In 2015 I was asked to write a column for new magazine about Tabletop Gaming. The column was to take a look at a historic board game each issue and so I was delighted to accept. We settled on the title "Tabletop Time Machine" and I continued to contribute to the magazine until issue 30. I wanted to choose something very special for the first edition and I wanted something that modern board gamers would identify with so I chose one of my all time favourites, HeroQuest!
We have three HeroQuest sets in the museum archive, complete and unpainted. I think it's such a great contribution to the development of modern board gaming that it deserves a tripple entry.
By the 1980's Fantasy Role Play Games with their tomes of rules and complex combat systems had created a barrier for new players. Milton Bradley (MB Games) was the number one name in family gaming at the time and in partnership with Games Workshop they created a board game that would smash through this barrier and make fantasy role play gaming for everyone.
HeroQuest was the brainchild of Stephen Baker, an employee of Milton Bradley. He kept the rules simple and players could only choose from four predefined characters; A Barbarian, Dwarf, Wizard or Elf. This eliminated the need for a character creation system and allowed players to get involved quickly. Players were then guided through each quest by a Games Master who revealed the dungeon and its monsters one room at a time, using the miniatures and props supplied with the game.

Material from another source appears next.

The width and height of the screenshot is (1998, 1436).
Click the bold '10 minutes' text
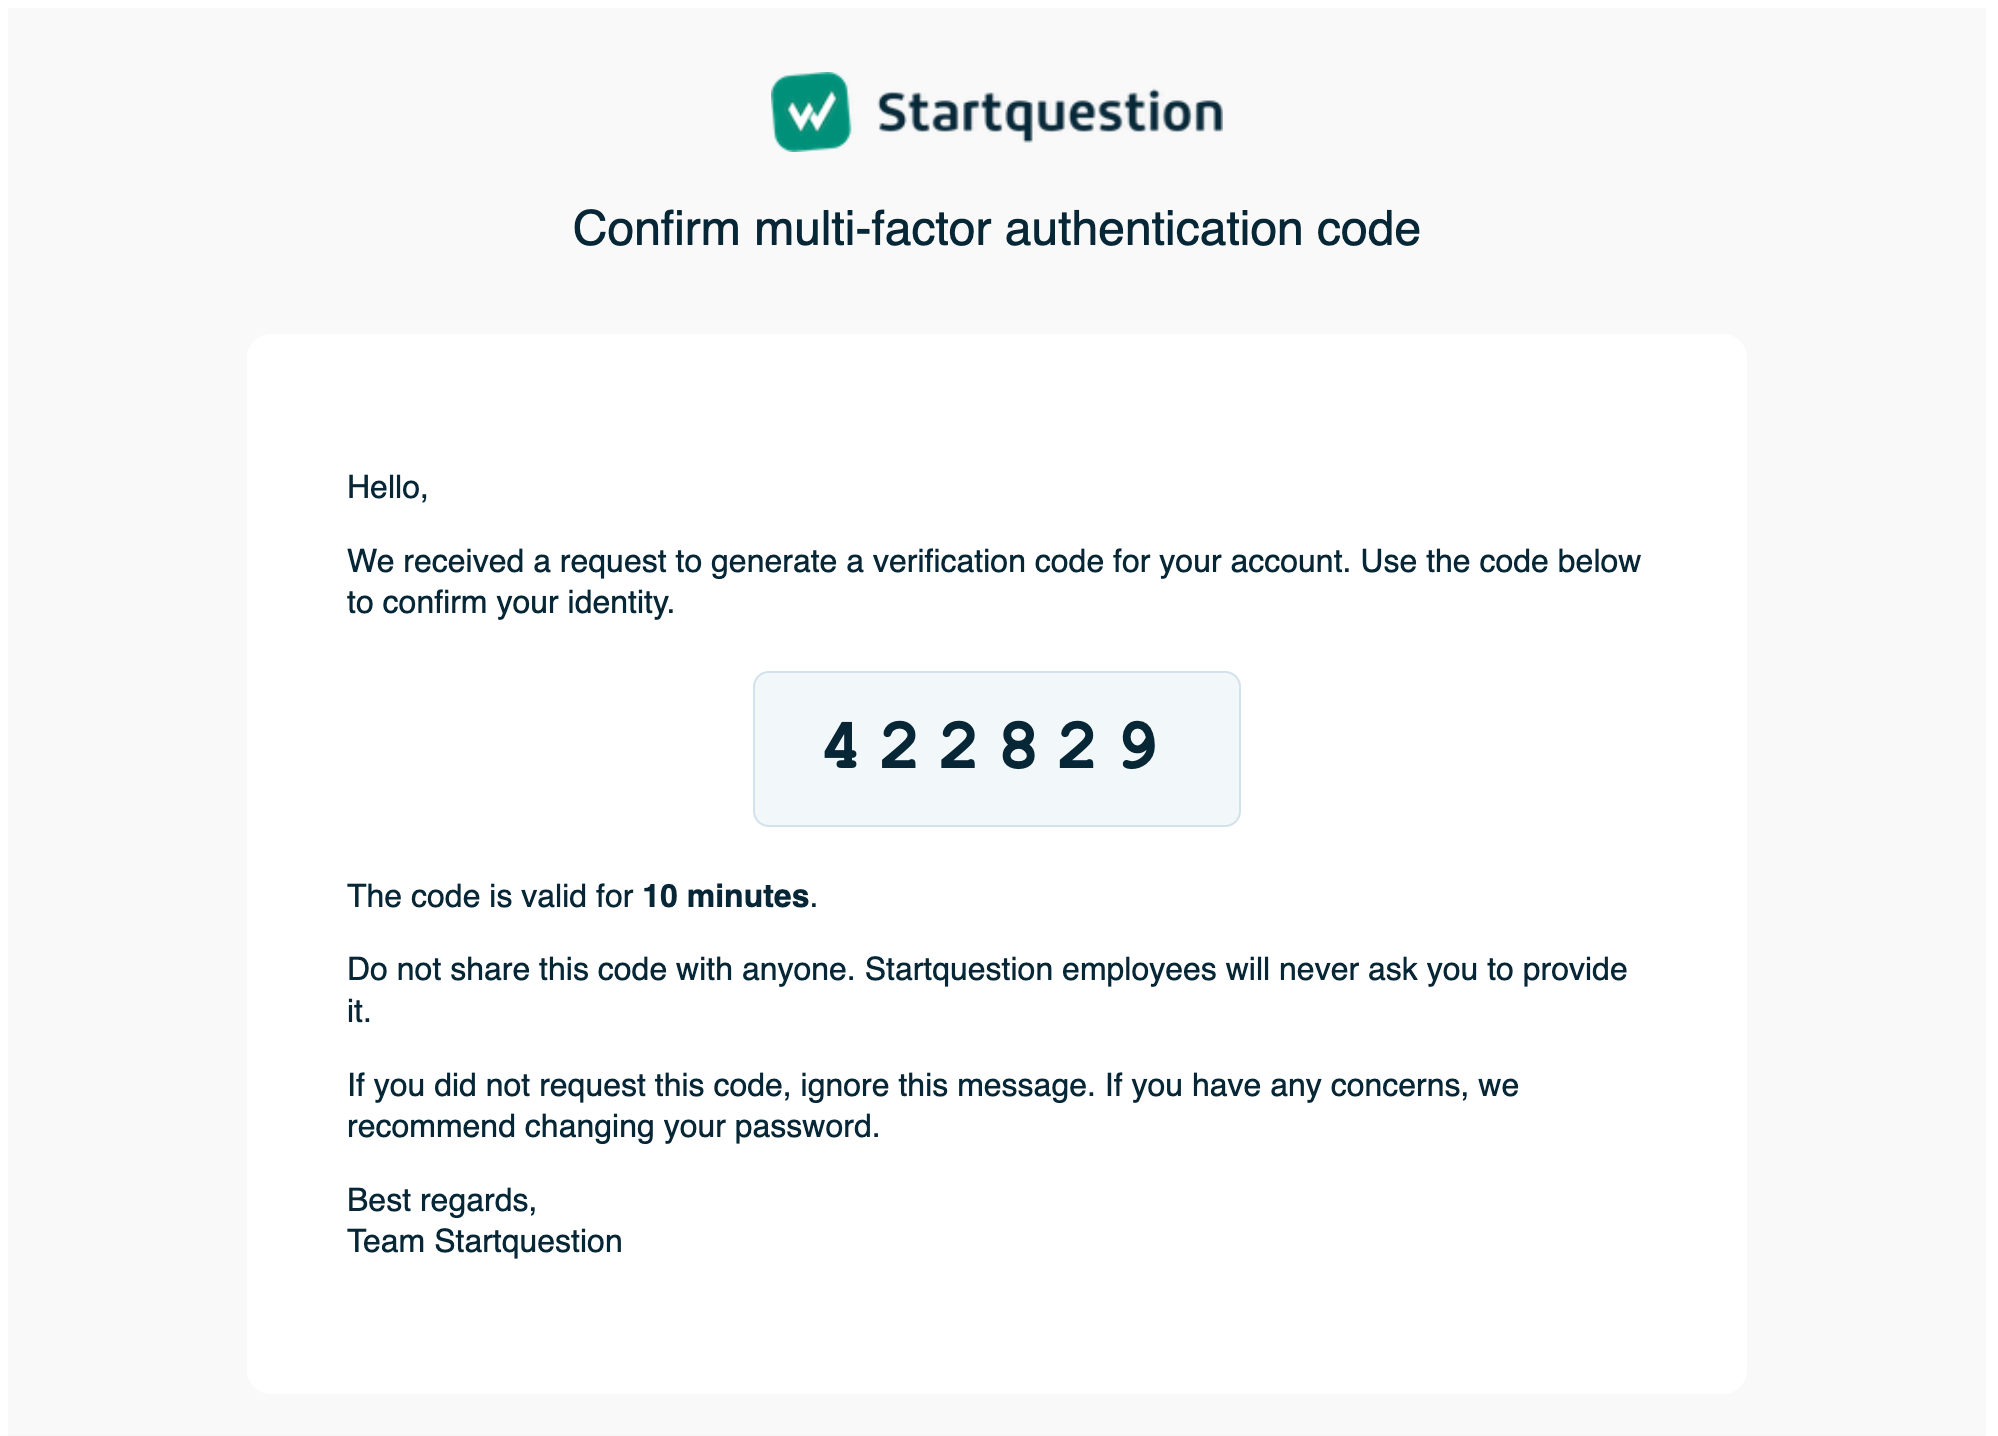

HeroQuest was successful but short lived, the managing director of Games Workshop at the time was Bryan Ansell, founder of Asgard Miniatures and inventor of a game called Warhammer Fantasy Battle. In 1991 Ansell bought Games Workshop from its owners Steve Jackson and Ian Livingstone and from that point on Games Workshop focused entirely on the Warhammer product. HeroQuest was actually set in the Warhammer world but the only reason you would ever know this is from a map printed on the back of the "Return of the Witch Lord" expansion pack.
As a product HeroQuest was extremely well presented with fantastic artwork throughout by Games Workshop artists Gary Chalk and Les Edwards. The dungeon furniture and miniatures were detailed and helped to create a believable world leading to HeroQuest winning an Origins Award for "Best Graphic Presentation of a Boardgame of 1991". The game continued to have some support through several expansion packs and each brought more miniatures, overlaid room tiles, and a whole new book of quests. Even with a static board design, these expansion packs and the versatile layout of the rooms meant that playing HeroQuest always felt like you were exploring a new dungeon.
The fact that HeroQuest was a board game rather than a role play game didn't stop the Game Master from being creative, there was an official "Adventure Design Kit" available for creating your own campaigns and the initial quest book came with a blank template to photocopy. The game was officially expanded to more traditional role play style later when Milton Bradley brought out their sequel Advanced HeroQuest.
HeroQuest is still popular today with both players and collectors meaning very high prices are paid for second hand copies and expansion packs. There is also an "unofficial" 25th anniversary edition launching soon from Gamezone. HeroQuest's popularity today is justified; it provided its players with a fantasy adventure and a slowly revealed environment to explore, its world was inhabited by dangerous foes but full of treasure, best of all it's a cooperative game that encourages us to work together and reap the rewards of friendship both in and out of the game.